Les États-Unis dénoncent les mensonges répandus par Moscou et Pékin. La sous-secrétaire d’État aux Affaires politiques, Victoria Nuland, a affirmé devant le Sénat que l’Ukraine disposait effectivement « d’installations de recherche biologique ». Elle a également fait état de son inquiétude de voir des matériaux sensibles tomber aux mains des Russes. 

Mais aussitôt sur les réseaux sociaux, ces propos ont été déformés et présentés à tort comme un aveu de culpabilité. En fait, n’importe quel laboratoire de recherche biologique abrite forcément des matériaux sensibles. Au regard de ce qui se passe autour de certaines centrales nucléaires en Ukraine, on peut comprendre que les laboratoires soient aussi sujets de préoccupations, sans en conclure forcément qu’ils renferment des armes biologiques. Or le scénario complotiste exclue d’emblée le fait qu’un laboratoire puisse servir la recherche médicale. 

Rien de secret

En réalité, ce que les diplomates russes et chinois présentent comme des opérations secrètes est tout à fait public et accessible sur le site internet du Département d’État américain, il s’agit d’un accord de coopération conclu en 2005 entre le ministère américain de la Défense et le ministère ukrainien de la Santé, visant à contrer les risques de prolifération de matériel pathogène sensible « Cooperation in the Area of Prevention of Proliferation of Technology, Pathogens and Expertise ». 

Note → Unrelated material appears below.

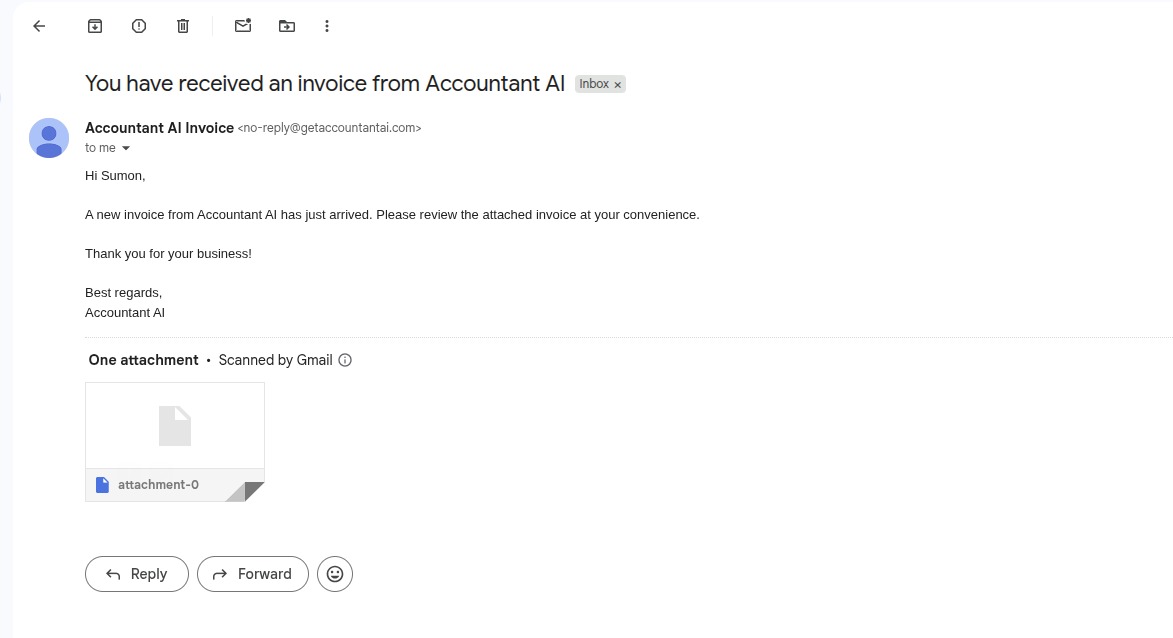Show info about Scanned by Gmail
Image resolution: width=1173 pixels, height=638 pixels.
pos(345,360)

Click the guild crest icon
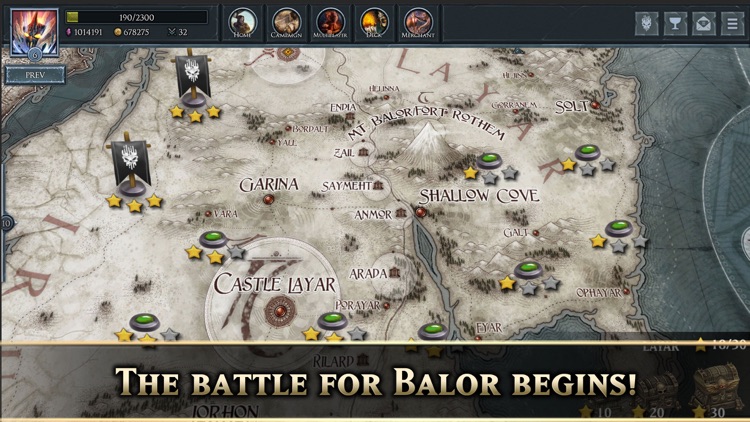click(646, 23)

D’autres documents sont mis en avant par les médias d’État russes et chinois, présentés comme des pièces à conviction que les autorités américaines auraient tenté de faire disparaître. Facilement accessibles par les recherches en sources ouvertes, ils ne viennent pas étayer les accusations de fabrication d’armes. La propagande russe et chinoise en fait une interprétation abusive. Ce sont de simples rapports techniques illustrant une coopération officielle entre les ministères américains et ukrainiens.  

Les contradictions de la diplomatie chinoise

Le fait que la Chine relaye aujourd’hui ces infox russes, met à mal la revendication d’impartialité chinoise. Pékin fait aujourd’hui le grand écart. D’un côté, son ministre des Affaires étrangères revendique « une attitude objective et impartiale […] basée sur la réalité des faits ». Et de l’autre, son porte-parole répand allègrement la désinformation russe. 

Cette manœuvre s’inscrit dans un narratif qui présente l’Otan comme seule responsable de la guerre. Si selon son discours officiel la Chine prône le respect de l’intégrité territoriale des pays, elle accuse l’Otan d’avoir « mené la Russie et l’Ukraine à un point de rupture ». Finalement, ce récit vise à faire oublier que c’est aujourd’hui l’armée russe qui bombarde l’Ukraine.